Can you fail Verification after passing the Challenge?
Yes. The 5% daily loss limit and 10% static max loss apply throughout Verification. Breaching either rule at any point ends the evaluation, regardless of how well Phase 1 went. Common causes are oversizing in the belief that the 5% target is easy, and giving back profits too quickly.
Does the 4-day minimum trading day requirement reset between phases?
Yes. Phase 1 and Phase 2 each require 4 separate trading days. Days from Phase 1 do not count toward Phase 2. The total minimum across both phases is 8 valid trading days before an FTMO Account can be issued.
Is there a time gap between Challenge and Verification?
No. The account transitions from Phase 1 to Phase 2 immediately upon passing the Challenge. There is no mandatory waiting period and no additional fee to enter Verification. Evaluation continues on the same account under the same rules.
Why is the Verification target halved to 5%?
The halved target tests consistency rather than raw performance. A trader who built to 10% steadily should have no trouble hitting 5% with the same approach. A trader who got lucky with a single outsized day will struggle to replicate that as a controlled 5% gain. FTMO uses this structure to fund traders who are repeatable, not just traders who got fortunate once.
Does the 2-Step Challenge have a time limit?
FTMO's published trading objectives do not state a hard deadline for the 2-Step path as of May 2026. Community references often cite 30 days for Phase 1 and 60 days for Phase 2 as typical windows. The evaluation does not fail by time; it fails only by breaching a loss rule.

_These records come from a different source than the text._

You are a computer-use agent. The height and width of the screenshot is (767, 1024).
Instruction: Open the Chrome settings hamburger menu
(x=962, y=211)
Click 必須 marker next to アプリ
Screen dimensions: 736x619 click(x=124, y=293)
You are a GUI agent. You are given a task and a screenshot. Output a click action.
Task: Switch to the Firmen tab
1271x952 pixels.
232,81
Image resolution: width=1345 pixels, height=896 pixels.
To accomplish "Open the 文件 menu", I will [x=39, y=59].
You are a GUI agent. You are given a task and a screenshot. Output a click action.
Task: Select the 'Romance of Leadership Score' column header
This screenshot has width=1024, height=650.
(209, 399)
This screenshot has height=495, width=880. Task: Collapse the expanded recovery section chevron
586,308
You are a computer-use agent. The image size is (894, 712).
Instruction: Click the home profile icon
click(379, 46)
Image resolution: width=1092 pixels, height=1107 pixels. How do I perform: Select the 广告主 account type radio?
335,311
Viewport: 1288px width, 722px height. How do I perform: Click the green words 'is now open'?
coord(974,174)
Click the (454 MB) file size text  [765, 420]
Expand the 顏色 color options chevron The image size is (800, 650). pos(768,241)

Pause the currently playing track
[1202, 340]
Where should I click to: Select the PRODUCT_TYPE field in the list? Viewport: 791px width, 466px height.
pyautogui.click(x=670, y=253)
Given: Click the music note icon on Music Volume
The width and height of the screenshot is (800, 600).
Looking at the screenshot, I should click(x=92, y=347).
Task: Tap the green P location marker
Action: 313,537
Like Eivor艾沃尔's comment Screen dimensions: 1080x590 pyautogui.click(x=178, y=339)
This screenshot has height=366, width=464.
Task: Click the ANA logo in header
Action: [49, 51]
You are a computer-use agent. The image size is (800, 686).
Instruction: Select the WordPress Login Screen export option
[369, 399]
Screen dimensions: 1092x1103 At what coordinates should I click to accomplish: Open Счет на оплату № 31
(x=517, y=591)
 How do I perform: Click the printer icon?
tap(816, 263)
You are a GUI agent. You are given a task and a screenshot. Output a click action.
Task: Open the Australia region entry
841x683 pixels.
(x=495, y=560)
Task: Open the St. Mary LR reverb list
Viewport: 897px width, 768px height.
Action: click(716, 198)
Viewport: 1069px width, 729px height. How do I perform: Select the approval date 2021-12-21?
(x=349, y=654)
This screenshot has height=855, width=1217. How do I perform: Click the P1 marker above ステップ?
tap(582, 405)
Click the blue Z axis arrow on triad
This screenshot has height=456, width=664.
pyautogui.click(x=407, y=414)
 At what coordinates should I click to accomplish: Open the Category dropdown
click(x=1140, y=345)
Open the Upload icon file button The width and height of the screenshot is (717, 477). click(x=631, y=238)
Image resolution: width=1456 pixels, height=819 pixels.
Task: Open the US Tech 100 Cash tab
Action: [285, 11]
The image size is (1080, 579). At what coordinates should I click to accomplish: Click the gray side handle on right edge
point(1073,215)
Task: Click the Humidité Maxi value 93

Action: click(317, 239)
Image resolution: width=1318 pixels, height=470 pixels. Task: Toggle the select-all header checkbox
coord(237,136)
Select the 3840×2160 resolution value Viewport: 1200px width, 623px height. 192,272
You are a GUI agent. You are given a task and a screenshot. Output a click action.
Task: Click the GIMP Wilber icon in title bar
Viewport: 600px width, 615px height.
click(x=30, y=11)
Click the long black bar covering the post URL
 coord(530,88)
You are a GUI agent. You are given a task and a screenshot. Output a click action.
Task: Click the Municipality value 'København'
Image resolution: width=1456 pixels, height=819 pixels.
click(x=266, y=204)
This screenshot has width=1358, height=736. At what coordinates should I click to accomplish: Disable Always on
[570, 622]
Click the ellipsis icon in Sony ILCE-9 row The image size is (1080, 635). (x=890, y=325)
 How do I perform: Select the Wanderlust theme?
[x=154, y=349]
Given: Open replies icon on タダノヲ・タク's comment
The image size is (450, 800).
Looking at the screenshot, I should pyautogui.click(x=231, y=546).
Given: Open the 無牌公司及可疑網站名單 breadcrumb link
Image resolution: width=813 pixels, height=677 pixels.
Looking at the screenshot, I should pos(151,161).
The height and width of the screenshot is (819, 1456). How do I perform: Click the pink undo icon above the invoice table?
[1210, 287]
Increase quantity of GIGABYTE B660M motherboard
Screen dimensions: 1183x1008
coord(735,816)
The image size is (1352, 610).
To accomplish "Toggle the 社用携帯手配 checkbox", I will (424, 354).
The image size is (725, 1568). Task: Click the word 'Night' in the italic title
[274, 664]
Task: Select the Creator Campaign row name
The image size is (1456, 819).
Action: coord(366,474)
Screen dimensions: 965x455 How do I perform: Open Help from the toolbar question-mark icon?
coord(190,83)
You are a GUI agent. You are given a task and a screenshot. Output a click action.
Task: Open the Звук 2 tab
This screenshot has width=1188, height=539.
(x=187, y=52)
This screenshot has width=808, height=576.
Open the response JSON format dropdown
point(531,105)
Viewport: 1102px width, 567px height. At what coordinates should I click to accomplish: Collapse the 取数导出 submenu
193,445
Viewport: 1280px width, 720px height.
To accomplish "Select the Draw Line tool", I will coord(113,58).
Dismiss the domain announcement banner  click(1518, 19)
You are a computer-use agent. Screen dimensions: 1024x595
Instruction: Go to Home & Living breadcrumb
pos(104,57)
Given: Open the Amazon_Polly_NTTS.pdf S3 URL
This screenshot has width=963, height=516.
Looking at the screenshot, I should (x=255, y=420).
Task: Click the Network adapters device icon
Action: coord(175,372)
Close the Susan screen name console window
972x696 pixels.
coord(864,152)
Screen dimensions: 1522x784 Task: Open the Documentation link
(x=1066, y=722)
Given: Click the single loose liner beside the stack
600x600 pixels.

How does the 1-Step compare to the 2-Step?
The 1-Step has one phase (10% target, no Verification) but uses a stricter 3% daily loss limit, a trailing max loss, and the Best Day Rule. It starts at 90% profit split from day one. The 2-Step has two phases, more daily risk headroom (5% DLL), a static max loss, no Best Day Rule, and an 80% base profit split scaling to 90%. A Swing variant is only available on the 2-Step.
What profit split do you get after passing the 2-Step?
80% base profit split from your first payout. This upgrades to 90% after meeting the FTMO Scaling Plan criteria: achieving 10% net profit over a 4-month period with at least 2 completed payouts. The account size also increases by 25% at each scaling milestone.
What happens after passing both phases?
You receive an FTMO Account (the funded stage). There is no profit target on the funded account. You trade under the same loss rules as your challenge type, payouts are available bi-weekly (average 8-hour processing), and 100% of your original challenge fee is refunded with your first reward withdrawal.
Does the Swing variant use the same Phase 1 and Phase 2 targets?
Yes. The Swing variant of the 2-Step Challenge uses identical 10%/5% profit targets and the same 5% DLL and 10% static max loss. The difference is trading flexibility: Swing allows overnight and weekend positions and removes news trading restrictions during the evaluation and on the funded account.